Friday, July 13, 2007

Summer Fruits [CCR]


We are now in the peak of summer and I am in the peak of panic over preparing for my move. The boys helped me clean out around the blueberries, which happen to be fully ripe now. Maybe those berries helped peak their interest in the job. Unfortunately we don’t have the blackberries here in Ohio like we have back home in Alabama. Dad tells me of his blackberry picking stories and I can only look forward to next year.

The roads back home I know are covered in blackberries right now. But my favorite reminiscence is the wild plums. I can remember riding my bicycle up and down Moody Lane and finding a wide selection of luscious sweet plums. You always looked for the plums almost ready to fall off the bush as they were the sweetest. Mom wanted us to pick them for making jelly. But the temptation to immediately partake of the plums overcame the desire for canning in most cases.

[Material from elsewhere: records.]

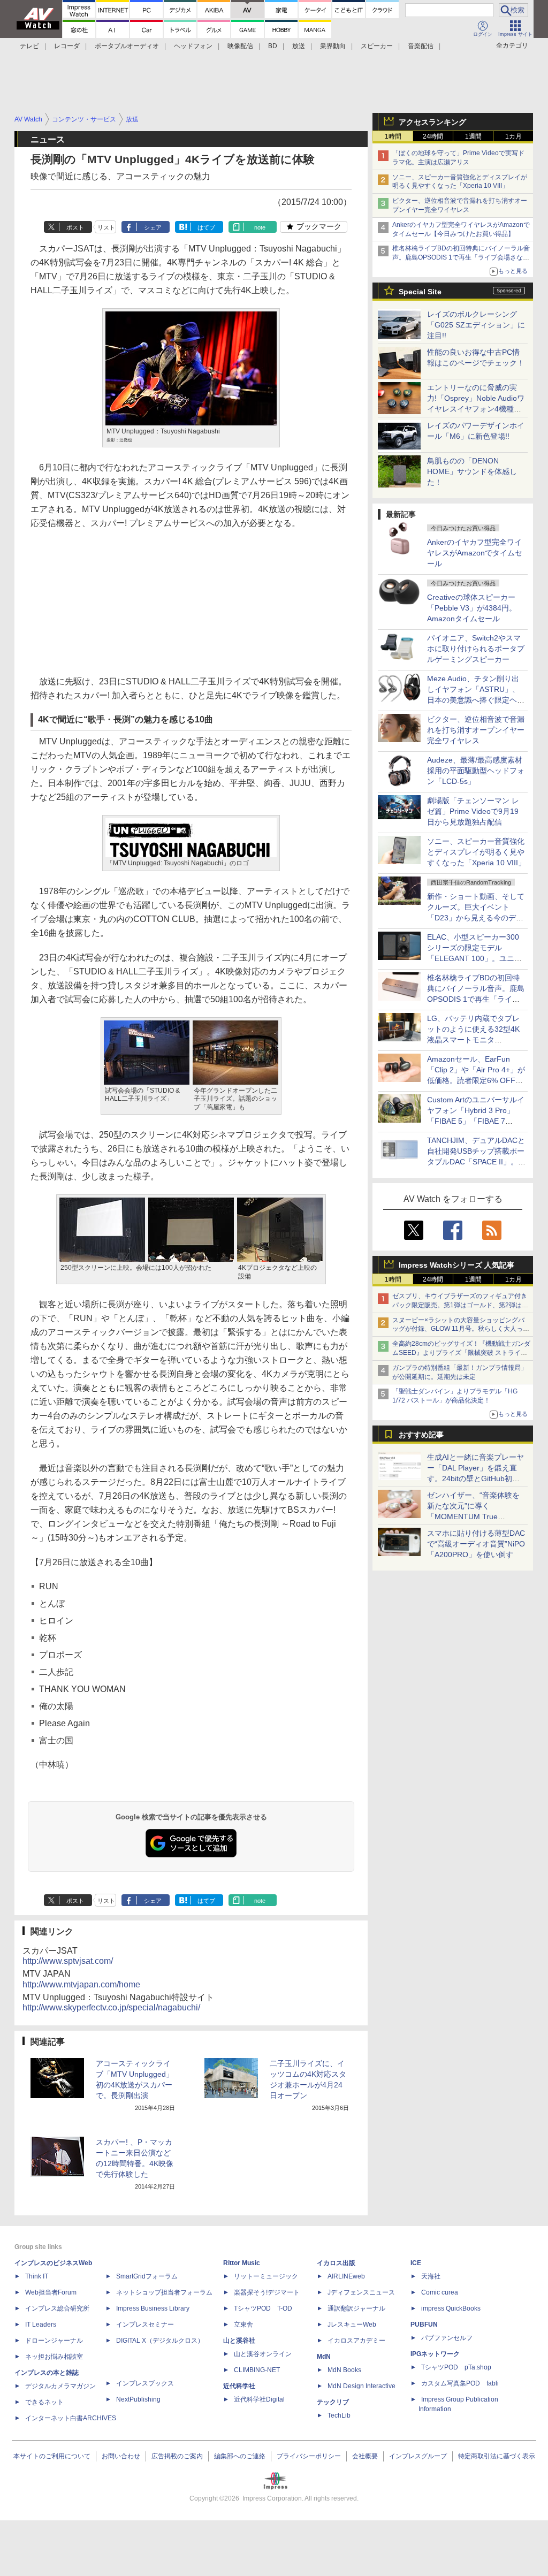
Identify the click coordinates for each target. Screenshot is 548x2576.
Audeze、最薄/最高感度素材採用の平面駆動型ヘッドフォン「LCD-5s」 (475, 771)
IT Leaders (40, 2324)
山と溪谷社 (239, 2340)
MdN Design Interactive (361, 2386)
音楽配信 (420, 46)
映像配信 (240, 46)
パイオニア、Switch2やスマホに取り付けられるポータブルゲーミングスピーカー (475, 649)
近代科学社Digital (259, 2399)
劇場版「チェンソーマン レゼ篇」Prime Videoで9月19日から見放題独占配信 (473, 811)
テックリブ (333, 2402)
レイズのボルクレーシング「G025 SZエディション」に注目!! (476, 325)
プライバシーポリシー (309, 2456)
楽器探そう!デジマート (267, 2292)
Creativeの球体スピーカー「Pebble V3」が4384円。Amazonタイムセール (471, 608)
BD (272, 46)
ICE (415, 2263)
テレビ (29, 46)
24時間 (433, 136)
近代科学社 (239, 2386)
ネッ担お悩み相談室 (54, 2356)
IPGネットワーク (435, 2354)
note (259, 227)
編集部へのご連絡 (239, 2456)
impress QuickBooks (451, 2308)
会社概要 (365, 2456)
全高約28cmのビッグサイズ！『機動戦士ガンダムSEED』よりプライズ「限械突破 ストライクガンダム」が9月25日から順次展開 (461, 1353)
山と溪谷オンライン (263, 2354)
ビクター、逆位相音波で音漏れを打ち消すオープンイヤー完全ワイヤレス (475, 730)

Today you can ride the roads of Colbert County and not find any wild plums, at least according to my observations during my trips back home. A few years ago I actually published my thoughts on this problem in some poetry. While poetic the reflection is more melancholy than exhilarating. I can only assume our modern chemicals have eliminated this bounty from the Alabama roadside.

Another summer delicacy were the grapes growing on the vines in our lower yard. Dad had planted three varieties when I was a small child. In my early years you would often find me standing in an old plastic chair picking the sun ripened green grapes, the best in my view. Mom thought the grapes, like the plums, should be preserved for canning. Yet these glistening morsels of fruit were even less likely to survive the trip to the kitchen for canning than the plums.

As you probably already know there is no way I could eat them all and most of the fruit made it to the canning process. As the year waned with the fruit supply so did the amount left for canning until any useful fruit could not be found. Then the cycle began again and I waited another year.

Just as the plums disappeared so have the grapes. The grapevines grew old and withered. Dad planted more grapes but they never really replaced those original vines that spent the growing years with me. One of the first priorities for my new Tennessee home will be the planting of grape vines in memory of those great years. I would plant the commercial plums but they just don’t taste the same as the wild ones I remember. Maybe my memory has dulled.

When I get back home I’m going to take another stroll down Moody Lane. I keep thinking one day I’ll find a remnant of those wild plums. You’ll know if I do. I’ll be standing there without a bucket, parsing through the bush and stealing those juicy morsels just about to drop on the ground. If you hurry I might even share a few with you.